Chateau de Villandry
Here is a wonderful restored Rennaissance château and garden, built on flat land by the banks of the River Cher near where it flows into the Loire. Dating originally from 1536 this is the last of the great Rennaissace châteaux built beside the Loire. The property passed through many hands and suffered many changes before it was bought in 1906 by the present owner’s grandfather Dr Joachim Carvallo, a Spaniard who had come to France to study medicine. He meticulously restored the buildings and made the garden that we see today, influenced by the book ‘Les Plus Excellents Bâtiments de France’ by J. A. du Cerceau (c1515-c1584).

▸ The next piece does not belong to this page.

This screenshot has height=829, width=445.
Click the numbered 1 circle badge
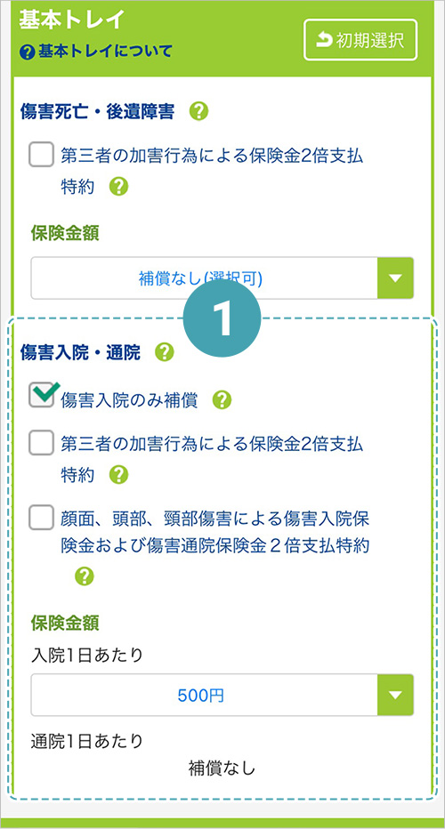point(223,320)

Like a huge patchwork quilt, the garden is laid out on three levels to the south and west of the house. At the lowest level, divided into nine equal squares, is the ornamental kitchen garden, the potager. Each square is of a different design outlined by low box hedges. These beds are planted with a wonderful array of fruit and vegetables surrounded by ornamental annuals. The plantings are changed twice a year and are never exactly the same from year to year. In the spring there may be radishes, peas, oak-leaf lettuce, strawberries, sorrel, artichokes, chives and savory. These may be framed by rows of pansies of different colours, double white daisies and forget-me-nots. In the summer there will be ornamental cabbages of many kinds, gourds, leeks, tomatoes and many other vegetables carefully chosen for the beauty of their leaf and fruit. These will be edged with annual flowers – blue sage, verbenas and rudbeckias. All this is done in a dashing manner – the liveliness of the plant shapes and colours contrasting with the rigour of the design.
The second level is reached by steps leading under a long arbour covered in grape vines. Here is the Garden of Music, a great parterre, in which clipped box hedges and shapes surround massed plantings of herbaceous perennials and low shrubs (irises, asters, lavender, santolina and rosemary). Tall shapes of clipped yew and elegant single jets of water provide contrasting vertical notes in a chiefly horizontal plan. On the other side of a canal, at the same level, is the Garden of Love, another parterre with box hedges punctuated with clipped yew. Plantings in the beds are changed twice a year; in the spring pansies, stocks, tulips and forget-me-nots; in the summer dwarf dahlias in different colours.
On the third and final level there is a complete contrast – described in their book ‘The Gardens of Europe’ by Penelope Hobhouse and Patrick Taylor as “.. like a refreshing lemon sorbet after a delicious, but rich meal”. Here, lawns surround a large calm pool and smaller pools with single jets of water. A walk of pleached limes enclose the whole, from which visitors look down on the wonderful garden tapestry that lies below. Set to one side to the west of the parterres are a handsome maze and a collection of medicinal herbs.
Although this garden is complex, it’s never overwhelming. Despite the strict formality of its design, there is about it much liveliness and variety. It is maintained to a very high standard. It has become a tourist attraction of compelling allure, with which only Versailles and perhaps Giverny can compare.